Of late I have heard many people spouting that the prohibition on Divorce and remarriage was not always so in the Catholic Church. I have heard them say that the early church was not firm in it’s teachings on this matter. I have heard it said that Jesus taught “compassion” trumped the Sacrament of Matrimony.

I beg to differ. More importantly, St. Jerome himself (author of the Latin Vulgate Bible), very strenuously objects. Read what he had to say on the indissolubility of marriage and then ask yourself if you truly accept and believe authentic Catholic Teaching from the very beginning of the Church.

There is a gem in the last paragraph that explains exactly why celibacy was considered better, because in the Catholic Church the Yoke of Marriage is a very heavy one, as the Apostles themselves realized.  It can be a joyful one only if men and women work together in marriage. This letter makes clear just how seriously Christians took marriage in great contrast to societies they lived in who openly supported divorce (romans, jewish people, etc..)

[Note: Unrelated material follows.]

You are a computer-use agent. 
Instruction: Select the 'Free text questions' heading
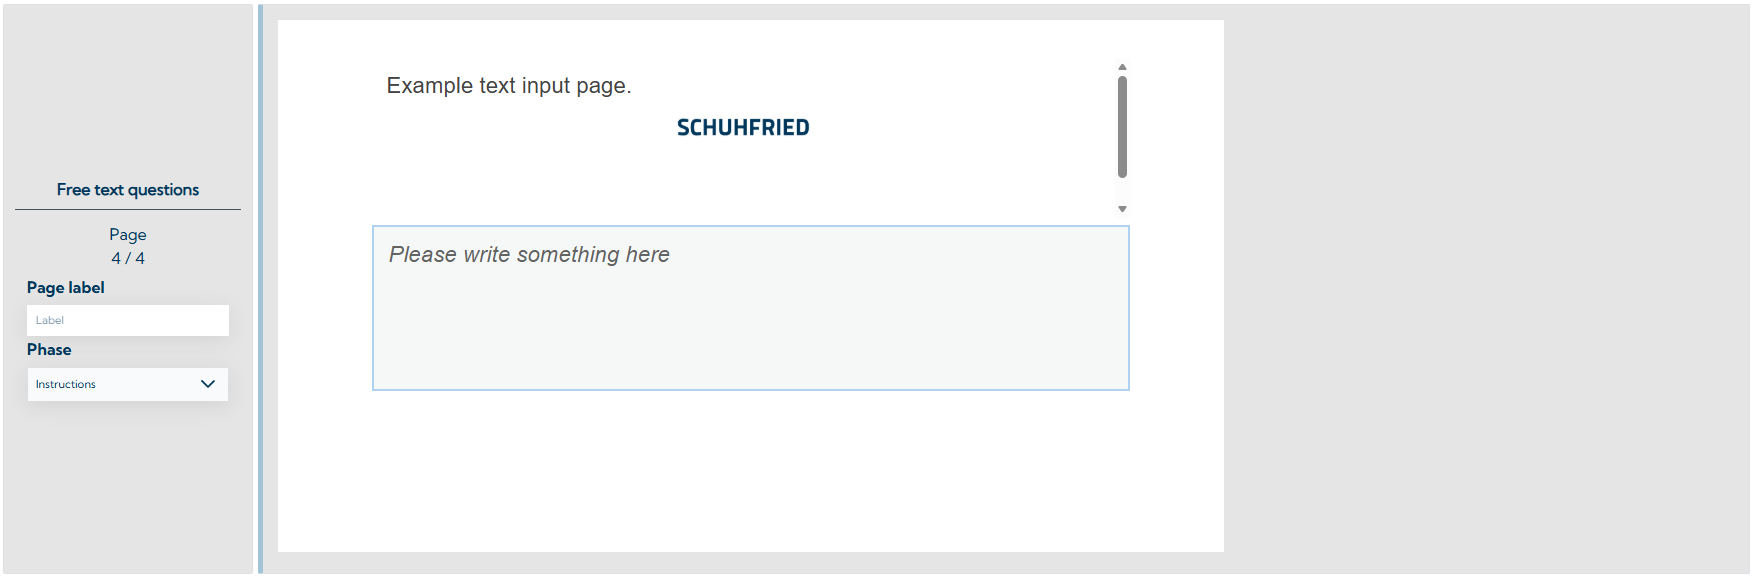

Oh yes – there is one other item to be pointed out – if the wife is put away for “fornication” it would mean that she was put away because it was discovered that she had been unknowingly promiscuous before the marriage. After the marriage it would have been properly termed “adultery”. Misrepresentation is one of the clear grounds for declaring the marriage nullified – meaning it never happened and thus she would not be an adulterer because her husband put her away and she remarried. St. Jerome is wonderful in his clarity.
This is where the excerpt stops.